▶ _Task_
Please transcribe the entries below exactly and leave out every picture.

▶ _Extracted data_
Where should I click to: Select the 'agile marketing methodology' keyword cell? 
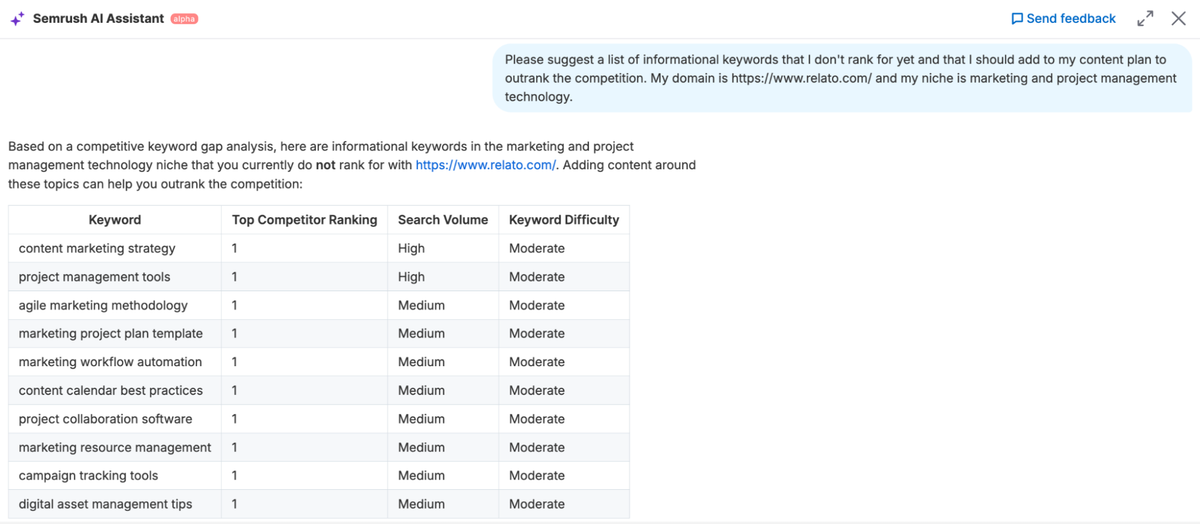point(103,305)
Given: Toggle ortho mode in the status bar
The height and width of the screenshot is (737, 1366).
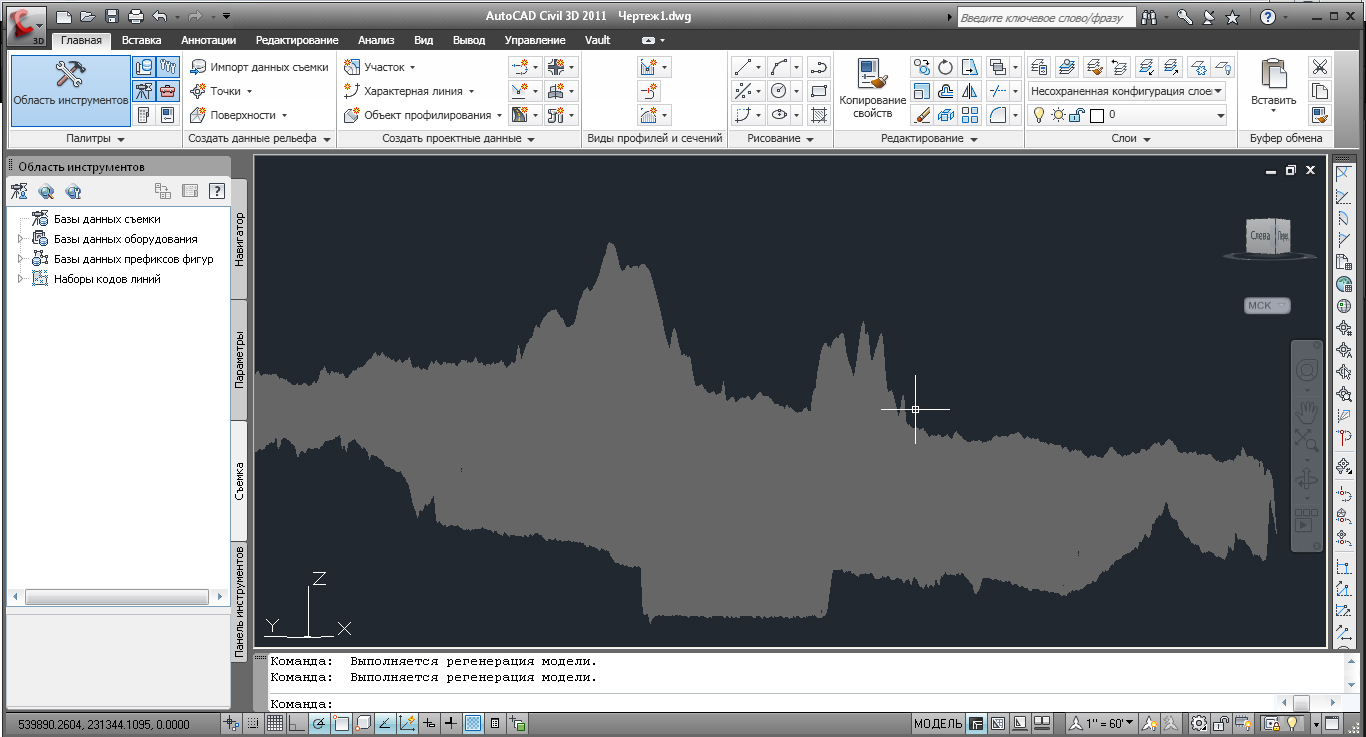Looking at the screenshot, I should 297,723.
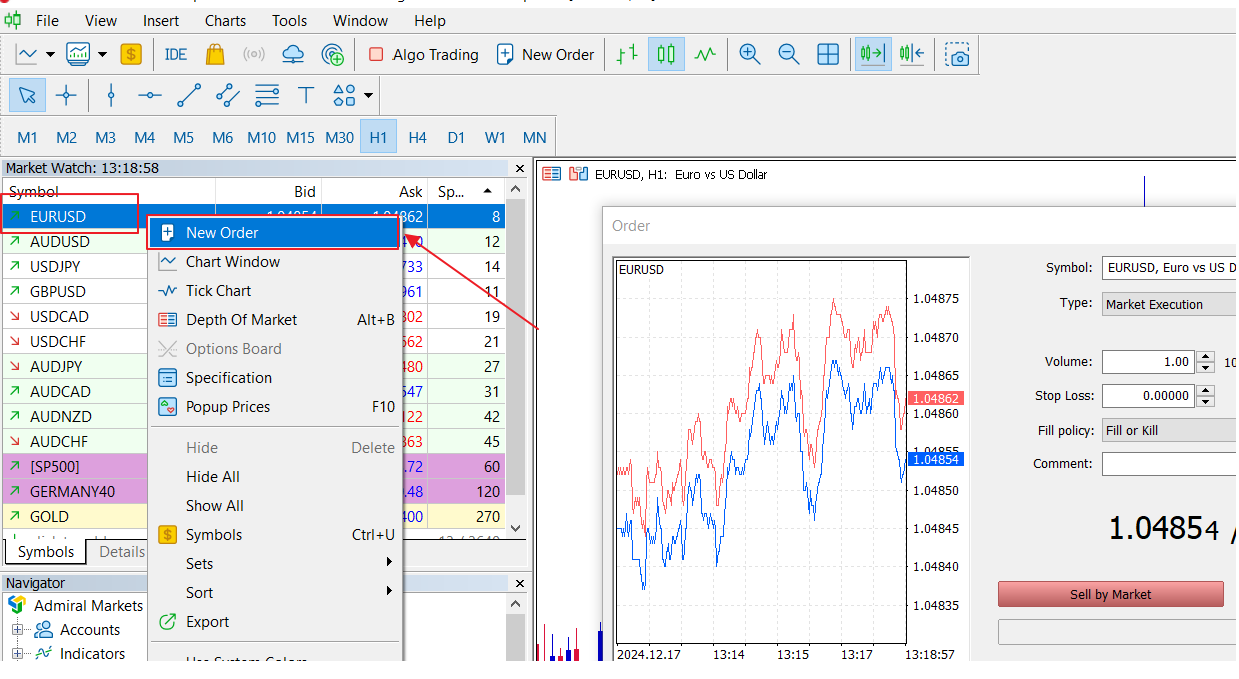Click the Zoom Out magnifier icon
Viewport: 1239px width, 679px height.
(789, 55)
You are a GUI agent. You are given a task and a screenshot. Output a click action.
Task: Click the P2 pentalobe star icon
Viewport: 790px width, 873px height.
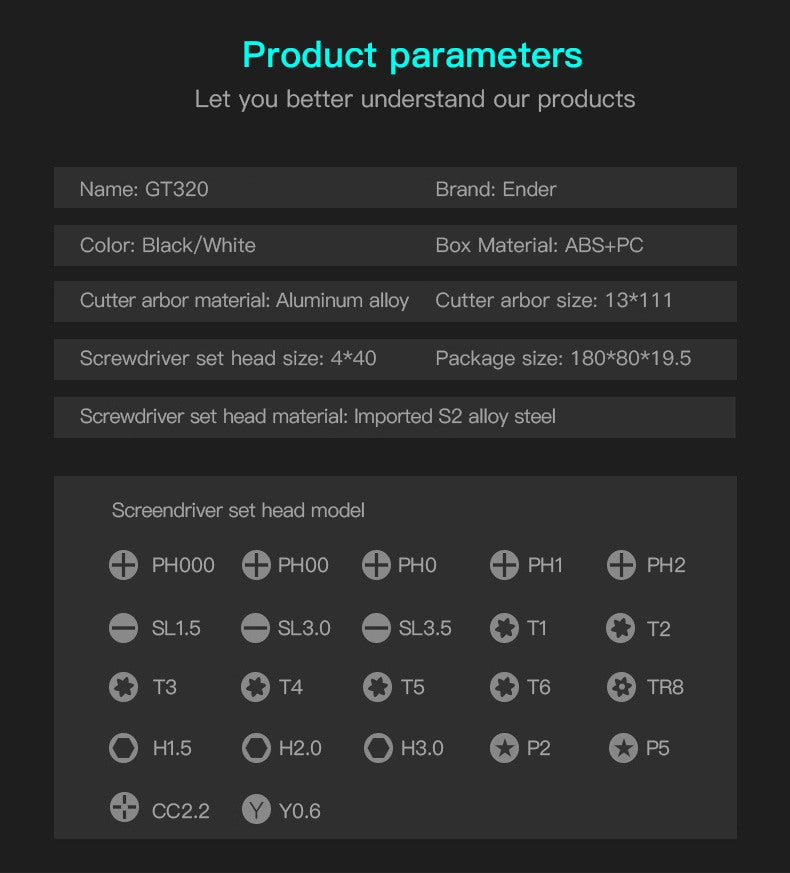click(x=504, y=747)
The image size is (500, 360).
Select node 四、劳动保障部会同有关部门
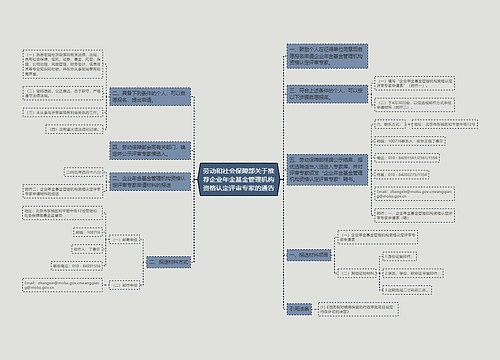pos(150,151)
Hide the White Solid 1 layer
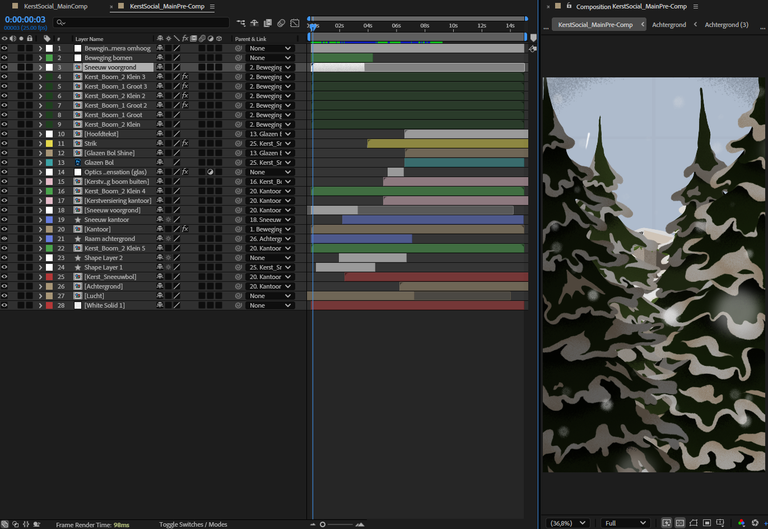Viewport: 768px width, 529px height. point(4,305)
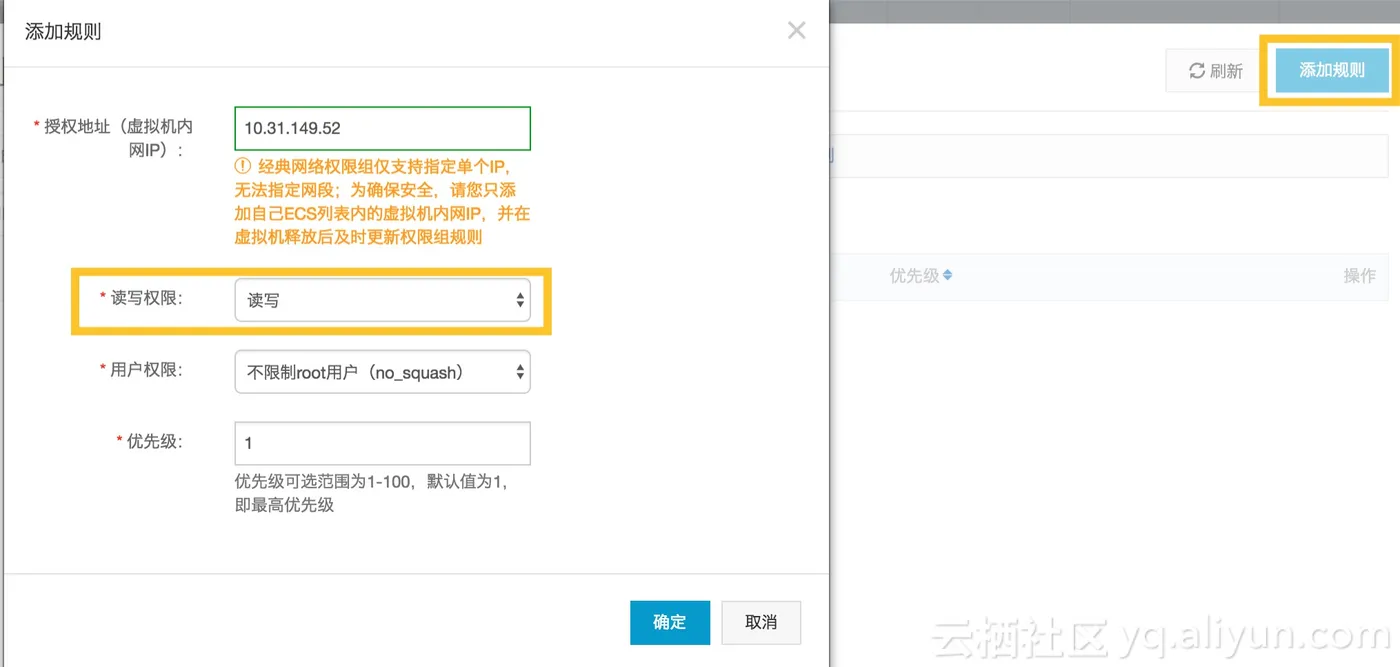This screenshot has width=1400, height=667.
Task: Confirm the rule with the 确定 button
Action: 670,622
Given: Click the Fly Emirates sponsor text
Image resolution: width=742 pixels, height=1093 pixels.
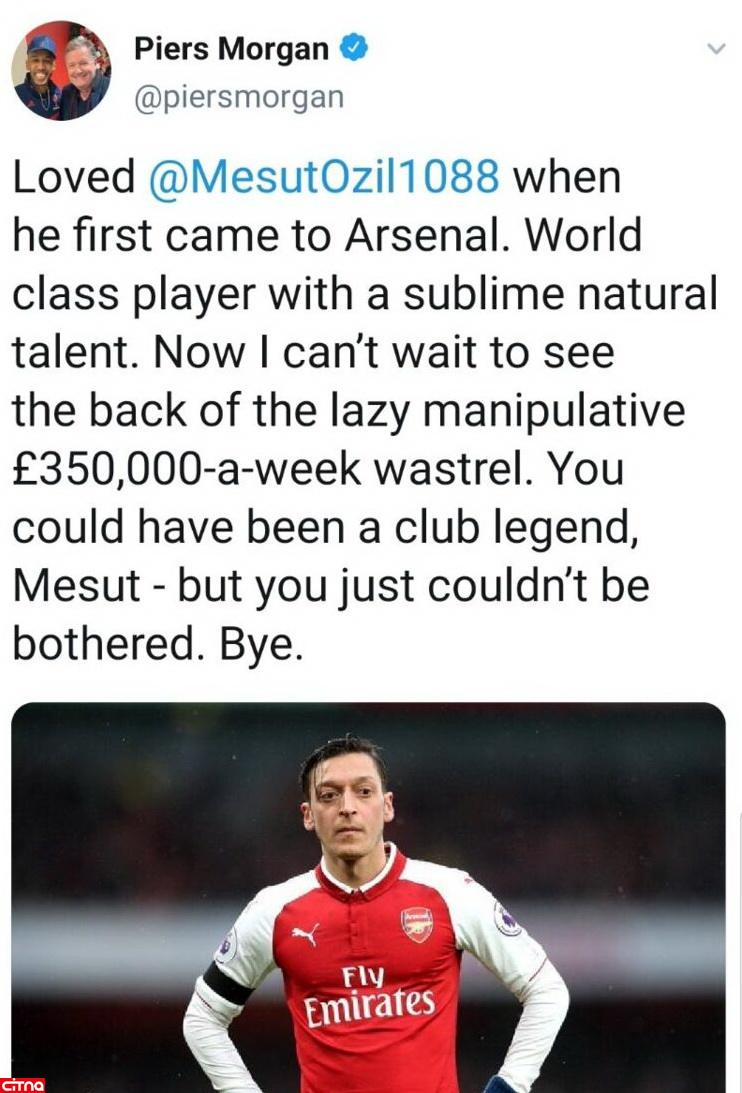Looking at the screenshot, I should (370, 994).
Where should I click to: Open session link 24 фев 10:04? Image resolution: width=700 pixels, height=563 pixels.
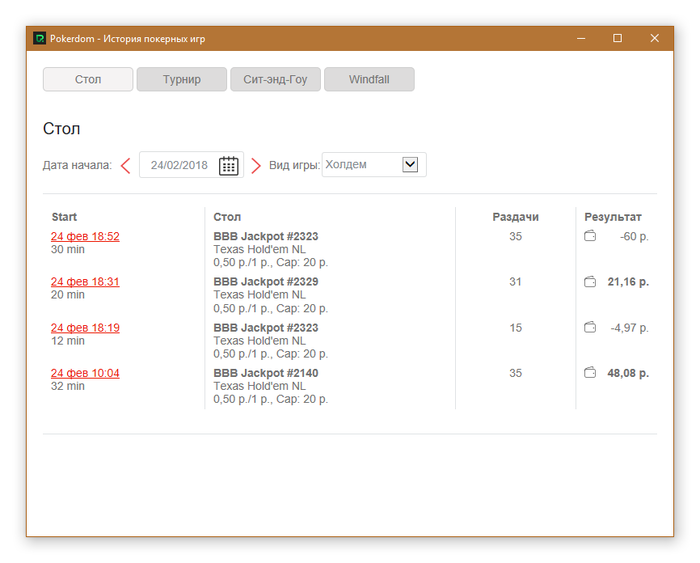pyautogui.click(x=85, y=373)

▶ _Finished exercise_
Where should I click to: Select the 'agile marketing methodology' keyword cell? 
point(103,305)
Given: Toggle ortho mode in the status bar
The height and width of the screenshot is (737, 1366).
Looking at the screenshot, I should 297,723.
Click the Zoom Out magnifier icon
Viewport: 1239px width, 679px height.
(789, 55)
You are a GUI agent. You are given a task and a screenshot. Output a click action.
Task: Click the P2 pentalobe star icon
Viewport: 790px width, 873px height.
click(x=504, y=747)
The image size is (500, 360).
Select node 四、劳动保障部会同有关部门
pos(150,151)
Hide the White Solid 1 layer
Viewport: 768px width, 529px height. point(4,305)
This screenshot has width=1400, height=667.
Task: Confirm the rule with the 确定 button
Action: 670,622
Given: Click the Fly Emirates sponsor text
Image resolution: width=742 pixels, height=1093 pixels.
Looking at the screenshot, I should (370, 994).
Where should I click to: Open session link 24 фев 10:04? Image resolution: width=700 pixels, height=563 pixels.
pyautogui.click(x=85, y=373)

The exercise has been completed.